While in Big Rapids, Shaw met the Reverend Marianna Thompson. Inspired by this new and unusual role model, Shaw decided that she also would prepare for the ministry. Embarrassed at her decision, yet knowing that his disapproval would not stop her, her father attempted to dissuade Anna by offering to send her to the University of Michigan if she agreed to abandon her ministerial ambitions. By now a young woman with growing self-confidence, Shaw rejected her father’s offer, secured a Methodist preaching license, and enrolled at Albion College, a Methodist school in southern Michigan.
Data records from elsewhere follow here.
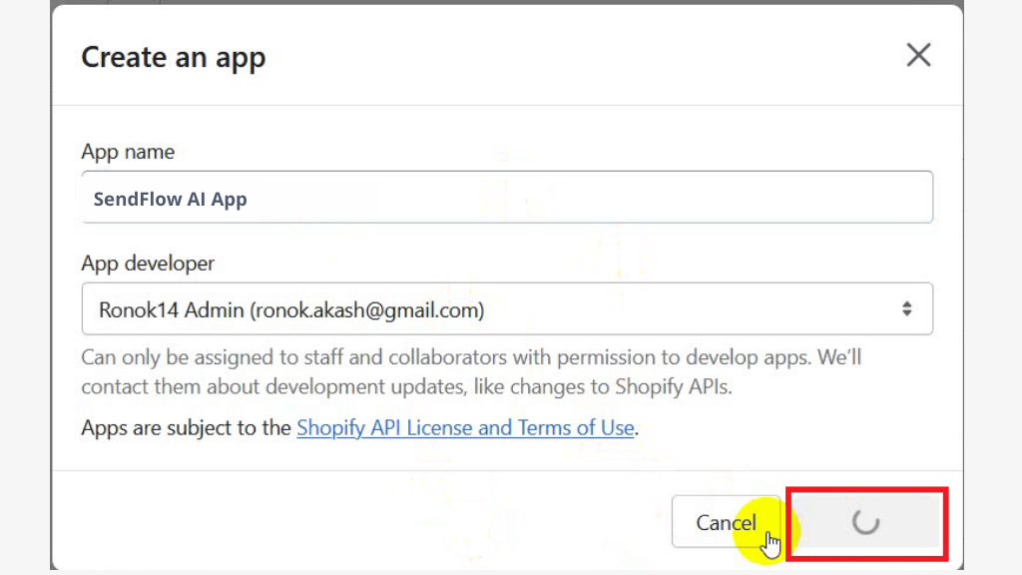Open Shopify API License and Terms link

(465, 427)
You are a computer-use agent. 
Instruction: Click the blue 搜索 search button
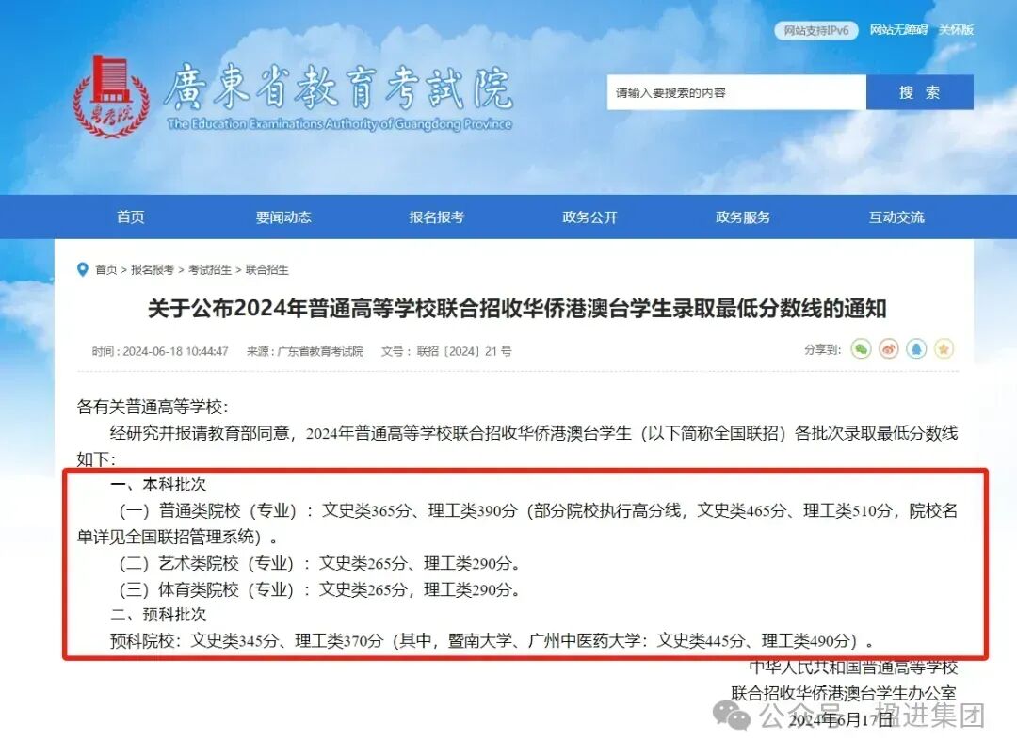pyautogui.click(x=920, y=92)
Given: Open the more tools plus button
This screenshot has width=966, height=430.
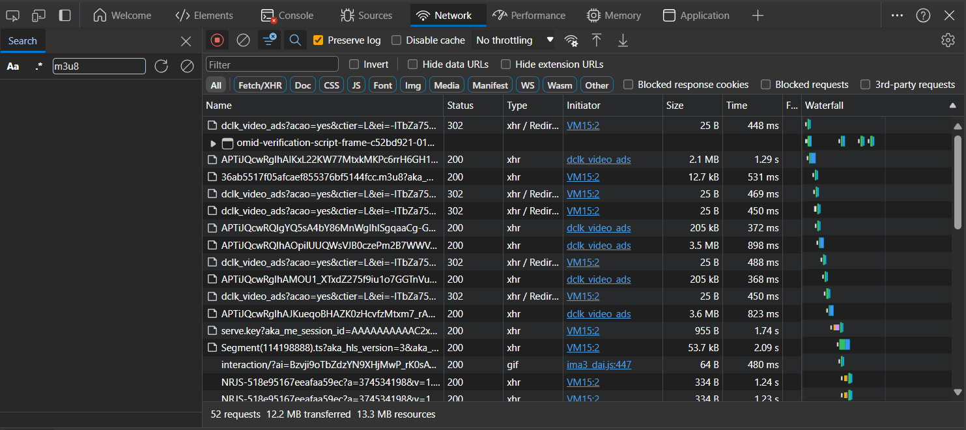Looking at the screenshot, I should (x=757, y=16).
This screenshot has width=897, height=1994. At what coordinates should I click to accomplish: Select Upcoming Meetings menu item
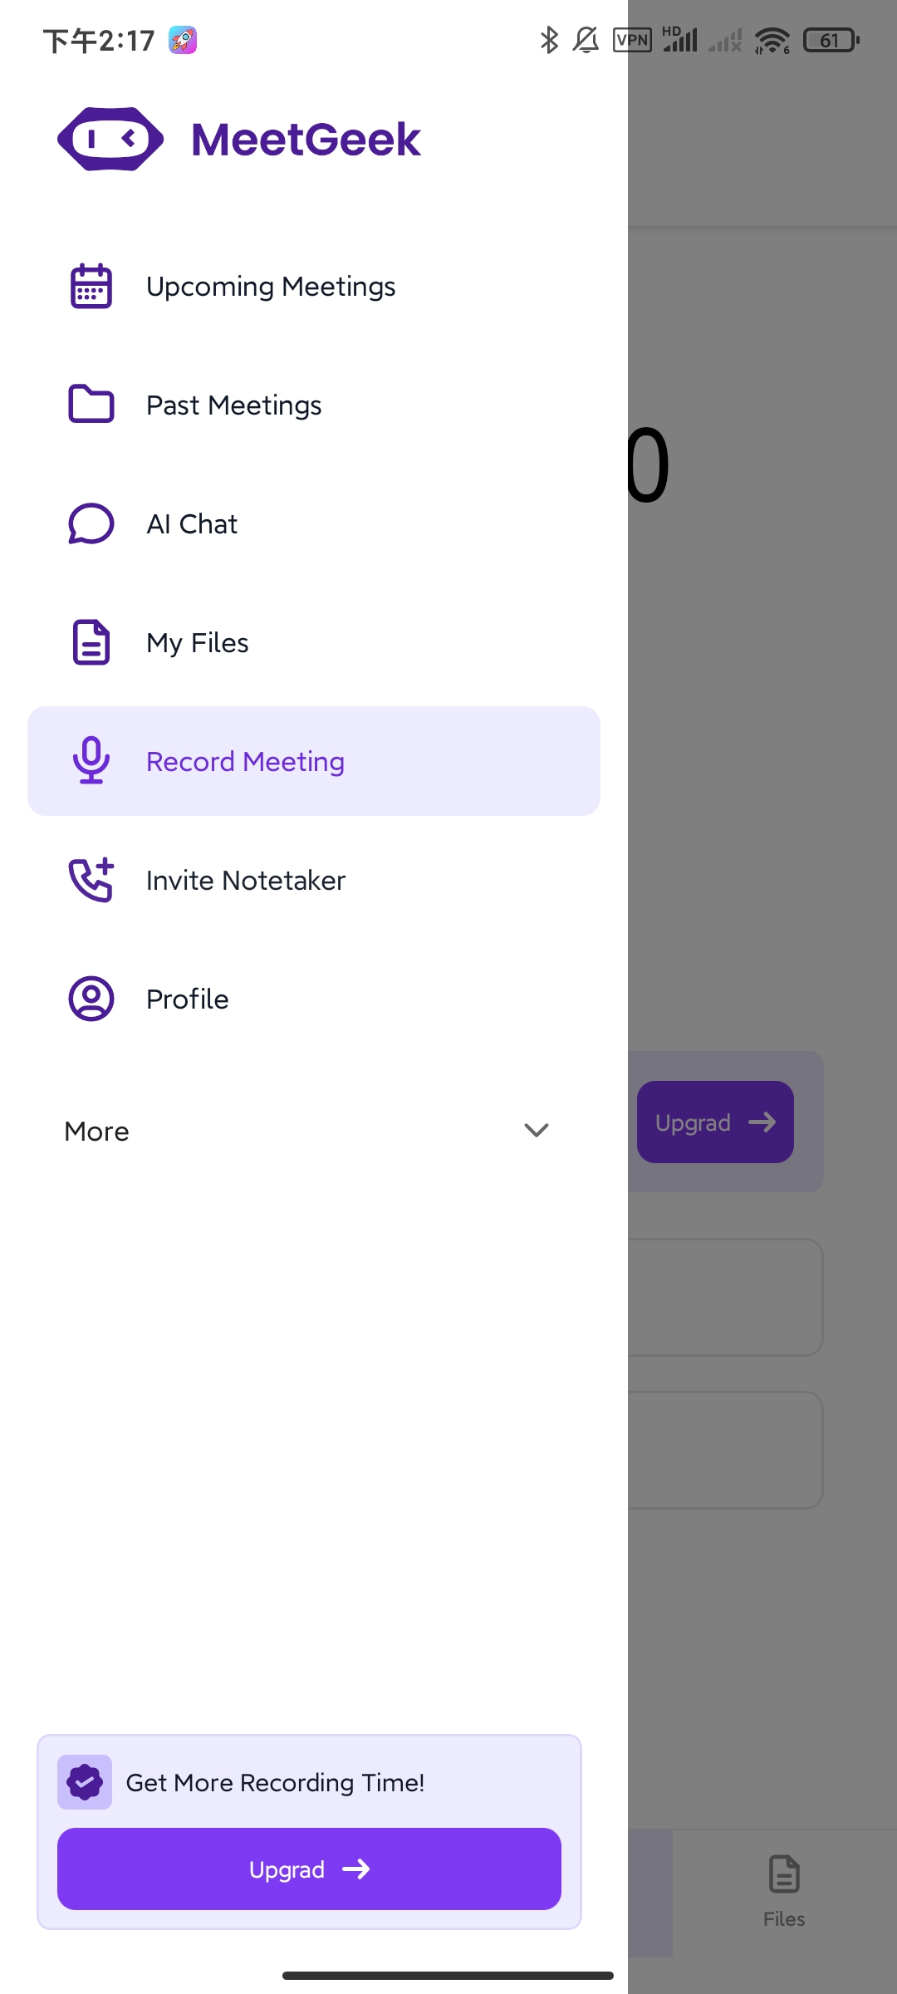[x=314, y=287]
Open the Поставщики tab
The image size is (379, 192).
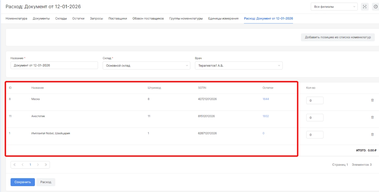click(118, 19)
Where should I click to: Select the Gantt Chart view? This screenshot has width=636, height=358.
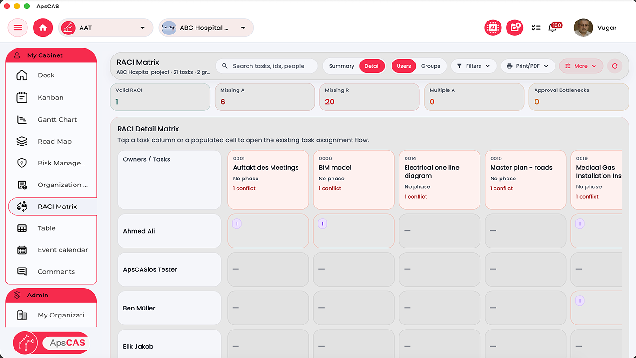[57, 119]
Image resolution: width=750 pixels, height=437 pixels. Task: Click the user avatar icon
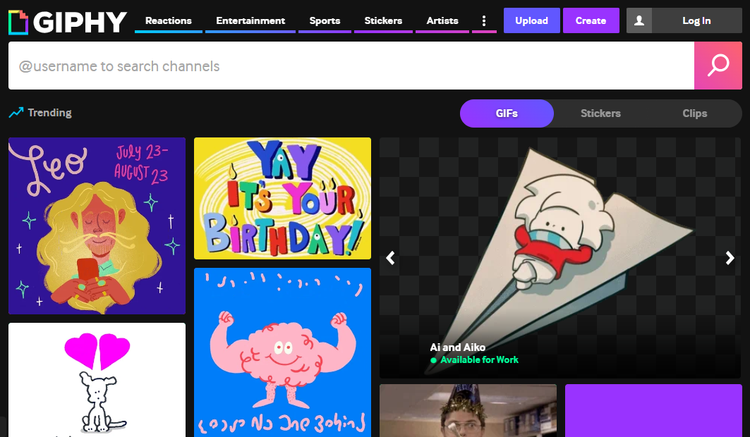point(639,21)
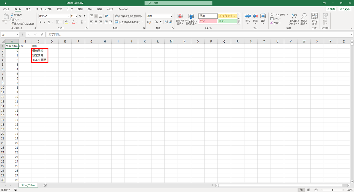The height and width of the screenshot is (192, 354).
Task: Click the Conditional Formatting (条件付き書式) icon
Action: [180, 19]
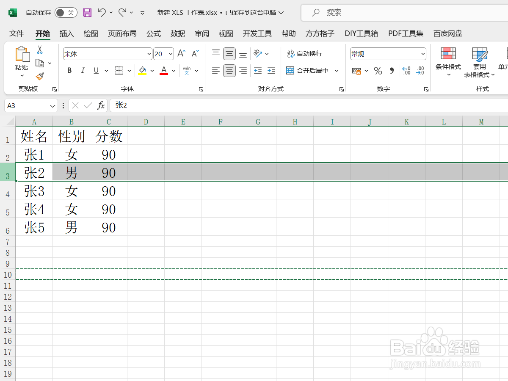This screenshot has height=381, width=508.
Task: Toggle bold formatting with the B icon
Action: (x=69, y=70)
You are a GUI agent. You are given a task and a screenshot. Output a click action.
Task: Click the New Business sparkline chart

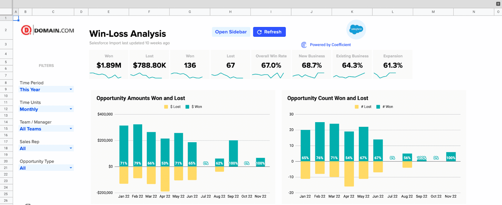coord(308,75)
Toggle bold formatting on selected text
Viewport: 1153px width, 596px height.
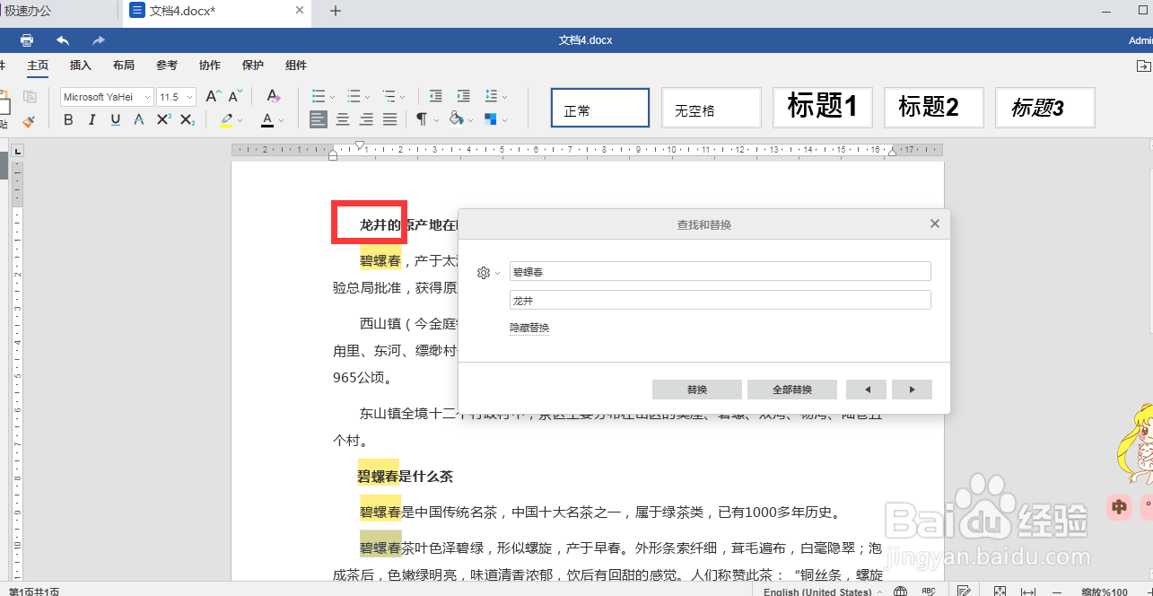68,119

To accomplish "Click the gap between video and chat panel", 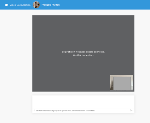I will [x=83, y=93].
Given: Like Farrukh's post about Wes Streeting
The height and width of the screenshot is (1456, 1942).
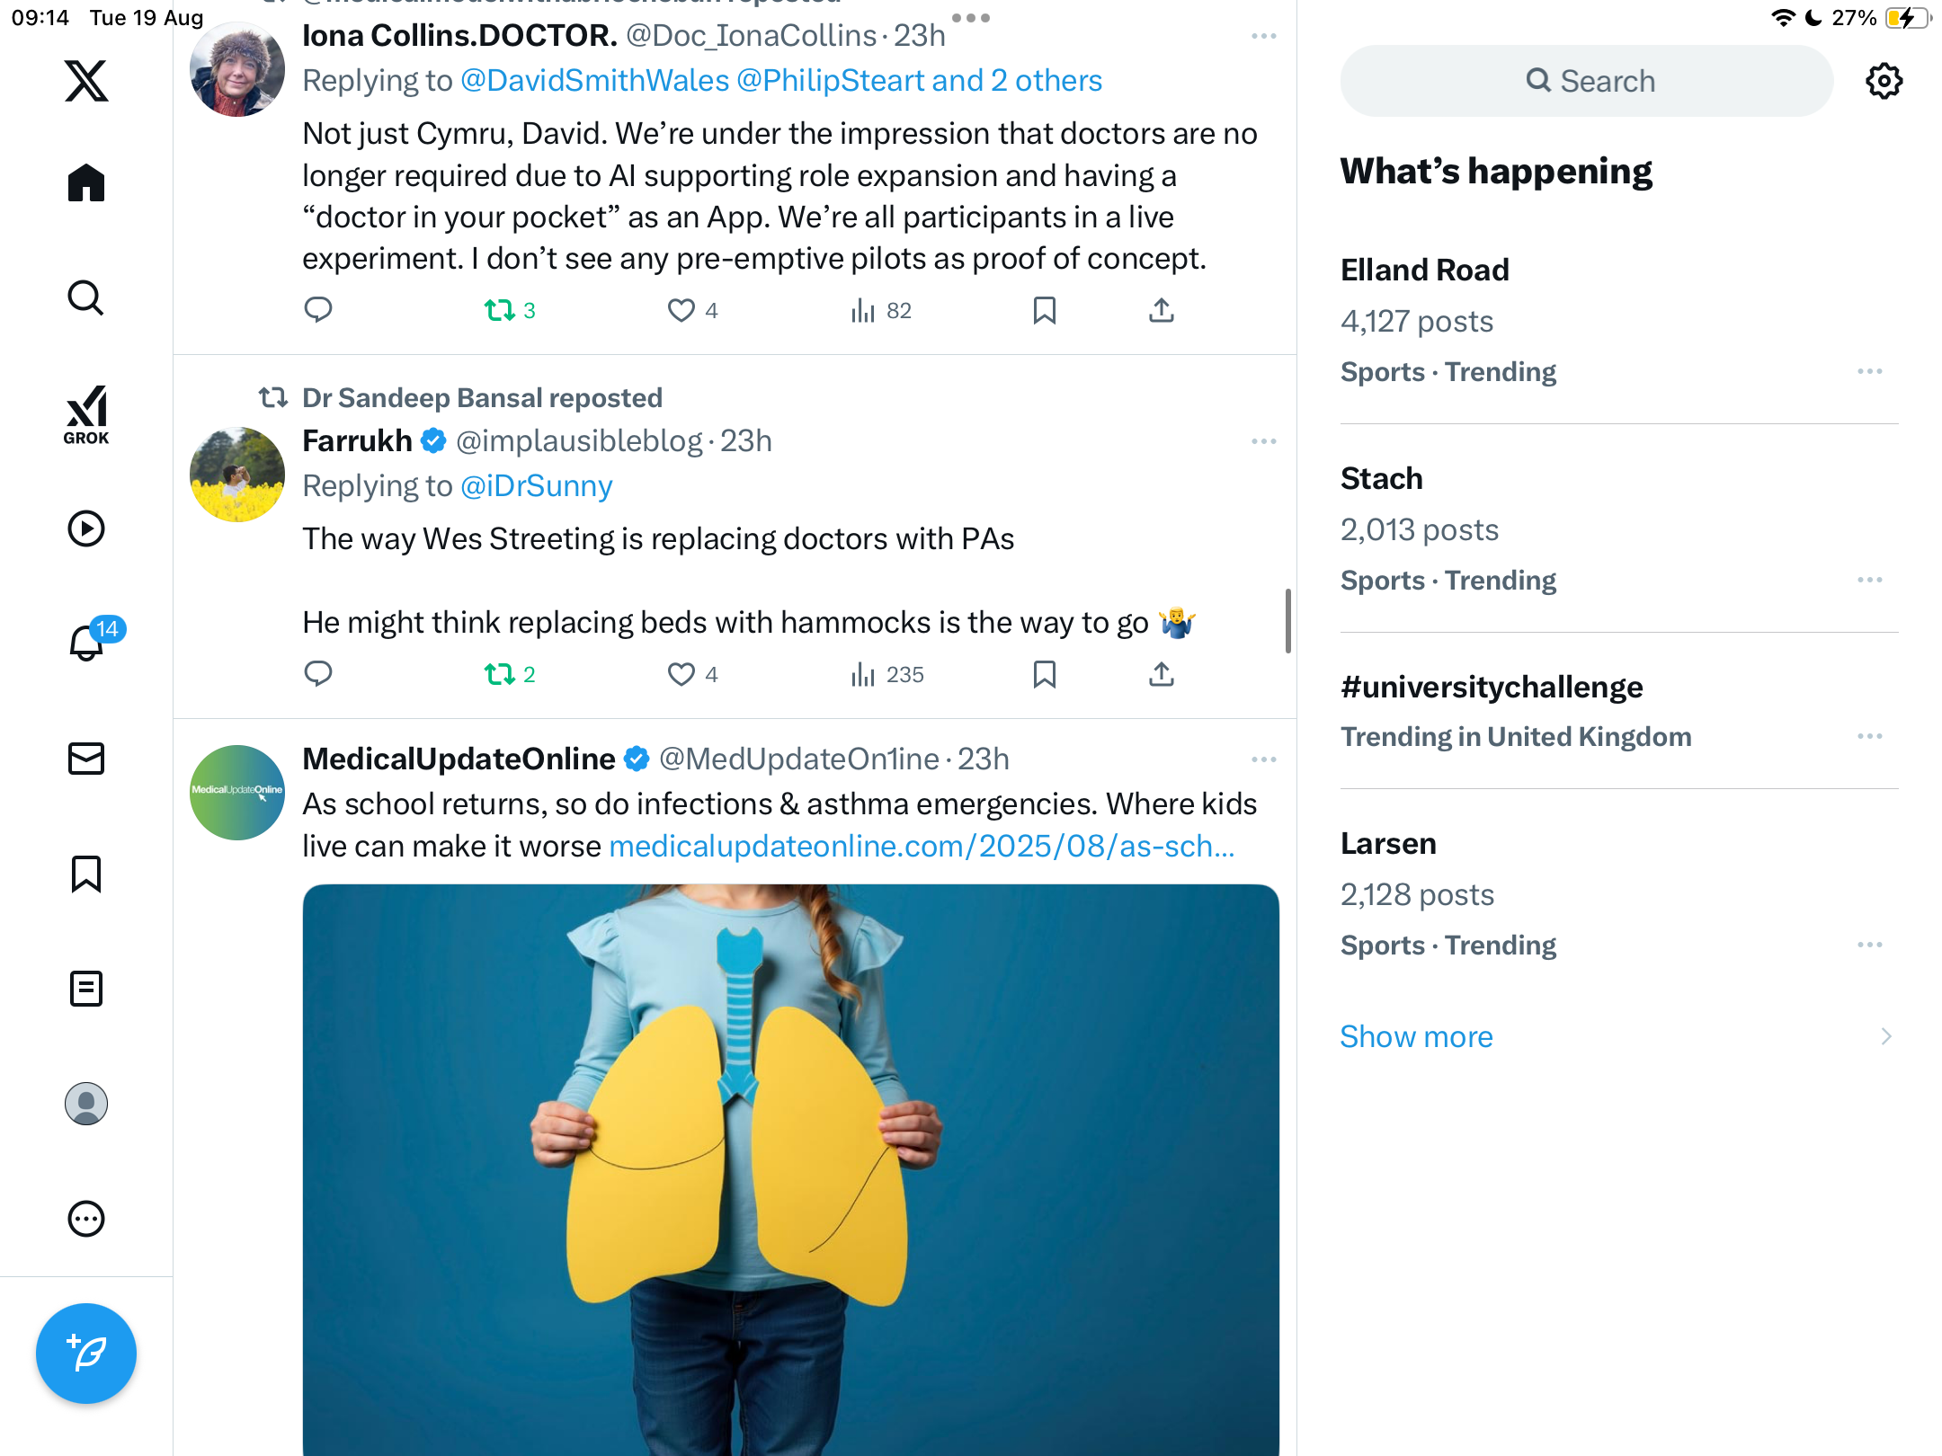Looking at the screenshot, I should point(681,674).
Without financial or emotional backing from her family, Shaw supported herself during her two years at Albion with occasional preaching and public temperance speaking. Buoyed by her success, Shaw left Michigan for the School of Theology of Boston University, becoming only the second female to enroll at the institution. After being graduated in 1878, she secured a pastorate in East Dennis, Massachusetts. In 1880, Shaw pursued full ordination within the Methodist Episcopal Church. Denied such ordination, she entered into fellowship with the smaller Methodist Protestant denomination, and, amid great controversy, she was ordained as an elder in October of 1880.

Having successfully entered one profession dominated by men, Shaw embarked in 1883 on a second “for men only” profession. Without giving up her pastorate, Shaw began part-time work toward a medical degree. After completing her studies in 1886, Shaw became the first American woman to hold divinity and medical degrees simultaneously.

Despite her accomplishments, Shaw during the 1880’s was undergoing a midlife crisis. Sympathetic from her youth to the plight of the disadvantaged, Shaw had entered the ministry in hopes of elevating the discouraged from their spiritual poverty. Convinced later that she must do more to relieve human suffering, she returned to medical school, and, after her graduation, requested a temporary leave from the pastoral ministry in order to serve as a paramedic in the slums of South Boston. While ministering to the emotional and physical needs of women prostitutes, Shaw concluded that the solutions to many of their problems were political. Ministers and physicians could treat the symptoms, but legislatures responding to the demands of an enlightened electorate were needed to eliminate the root causes of social injustice, poverty, and sickness.

Life’s Work

At the age of thirty-nine, Anna Howard Shaw left the preaching and healing ministry for another career. Joining first the Massachusetts Suffrage Association and later the American Woman Suffrage Association (AWSA), Shaw became a full-time organizer and lecturer for the causes of suffrage and temperance. At the urging of Frances Willard, a fellow Methodist preacher and president of the Woman’s Christian Temperance Union (WCTU), Shaw accepted the chair of the Franchise Department of the WCTU. Her task was to work for woman suffrage and then to use the ballot to gain “home protection” and temperance legislation.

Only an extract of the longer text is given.